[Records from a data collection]
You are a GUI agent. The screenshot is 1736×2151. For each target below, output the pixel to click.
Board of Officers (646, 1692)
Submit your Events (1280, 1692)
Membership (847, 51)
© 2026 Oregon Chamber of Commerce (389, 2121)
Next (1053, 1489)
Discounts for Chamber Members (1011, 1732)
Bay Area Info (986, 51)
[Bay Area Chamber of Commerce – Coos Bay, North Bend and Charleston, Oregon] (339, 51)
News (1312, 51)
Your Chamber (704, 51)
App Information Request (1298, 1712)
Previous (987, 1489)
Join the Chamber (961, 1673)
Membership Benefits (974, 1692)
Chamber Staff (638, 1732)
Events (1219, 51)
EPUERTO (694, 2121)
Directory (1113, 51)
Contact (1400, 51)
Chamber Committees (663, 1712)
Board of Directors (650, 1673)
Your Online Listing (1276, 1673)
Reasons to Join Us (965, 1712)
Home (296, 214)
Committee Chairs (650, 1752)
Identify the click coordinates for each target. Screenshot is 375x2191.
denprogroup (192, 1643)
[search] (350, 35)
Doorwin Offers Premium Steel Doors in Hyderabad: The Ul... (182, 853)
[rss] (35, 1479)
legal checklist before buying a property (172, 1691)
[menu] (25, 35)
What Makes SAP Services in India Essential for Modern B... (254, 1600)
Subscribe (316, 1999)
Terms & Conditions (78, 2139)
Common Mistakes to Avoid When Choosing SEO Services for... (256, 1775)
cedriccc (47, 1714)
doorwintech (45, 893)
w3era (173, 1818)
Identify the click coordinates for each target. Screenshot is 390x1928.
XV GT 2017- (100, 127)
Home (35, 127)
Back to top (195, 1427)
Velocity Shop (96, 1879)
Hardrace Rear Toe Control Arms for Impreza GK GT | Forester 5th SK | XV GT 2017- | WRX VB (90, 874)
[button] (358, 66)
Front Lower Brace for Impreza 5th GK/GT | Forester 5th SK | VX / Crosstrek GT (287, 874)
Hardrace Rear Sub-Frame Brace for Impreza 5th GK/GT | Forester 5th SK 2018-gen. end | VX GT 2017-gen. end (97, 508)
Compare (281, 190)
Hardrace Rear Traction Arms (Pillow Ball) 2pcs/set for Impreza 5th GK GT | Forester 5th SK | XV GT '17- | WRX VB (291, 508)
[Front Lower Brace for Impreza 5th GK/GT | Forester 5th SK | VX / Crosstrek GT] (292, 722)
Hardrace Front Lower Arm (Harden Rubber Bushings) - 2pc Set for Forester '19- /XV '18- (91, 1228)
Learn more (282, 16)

- WHAT YOU HAVE TO DO -
Every line above should be printed again exactly as it stands.

- TASK RESULT -
You are a GUI agent. The screenshot is 1736×2151. For each target below, output the pixel to click.
Board of Officers (646, 1692)
Submit your Events (1280, 1692)
Membership (847, 51)
© 2026 Oregon Chamber of Commerce (389, 2121)
Next (1053, 1489)
Discounts for Chamber Members (1011, 1732)
Bay Area Info (986, 51)
[Bay Area Chamber of Commerce – Coos Bay, North Bend and Charleston, Oregon] (339, 51)
News (1312, 51)
Your Chamber (704, 51)
App Information Request (1298, 1712)
Previous (987, 1489)
Join the Chamber (961, 1673)
Membership Benefits (974, 1692)
Chamber Staff (638, 1732)
Events (1219, 51)
EPUERTO (694, 2121)
Directory (1113, 51)
Contact (1400, 51)
Chamber Committees (663, 1712)
Board of Directors (650, 1673)
Your Online Listing (1276, 1673)
Reasons to Join Us (965, 1712)
Home (296, 214)
Committee Chairs (650, 1752)
Identify the click coordinates for each target. Screenshot is 375x2191.
denprogroup (192, 1643)
[search] (350, 35)
Doorwin Offers Premium Steel Doors in Hyderabad: The Ul... (182, 853)
[rss] (35, 1479)
legal checklist before buying a property (172, 1691)
[menu] (25, 35)
What Makes SAP Services in India Essential for Modern B... (254, 1600)
Subscribe (316, 1999)
Terms & Conditions (78, 2139)
Common Mistakes to Avoid When Choosing SEO Services for... (256, 1775)
cedriccc (47, 1714)
doorwintech (45, 893)
w3era (173, 1818)
Identify the click coordinates for each target. Screenshot is 390x1928.
XV GT 2017- (100, 127)
Home (35, 127)
Back to top (195, 1427)
Velocity Shop (96, 1879)
Hardrace Rear Toe Control Arms for Impreza GK GT | Forester 5th SK | XV GT 2017- | WRX VB (90, 874)
[button] (358, 66)
Front Lower Brace for Impreza 5th GK/GT | Forester 5th SK | VX / Crosstrek GT (287, 874)
Hardrace Rear Sub-Frame Brace for Impreza 5th GK/GT | Forester 5th SK 2018-gen. end | VX GT 2017-gen. end (97, 508)
Compare (281, 190)
Hardrace Rear Traction Arms (Pillow Ball) 2pcs/set for Impreza 5th GK GT | Forester 5th SK | XV GT '17- | WRX VB (291, 508)
[Front Lower Brace for Impreza 5th GK/GT | Forester 5th SK | VX / Crosstrek GT] (292, 722)
Hardrace Front Lower Arm (Harden Rubber Bushings) - 2pc Set for Forester '19- /XV '18- (91, 1228)
Learn more (282, 16)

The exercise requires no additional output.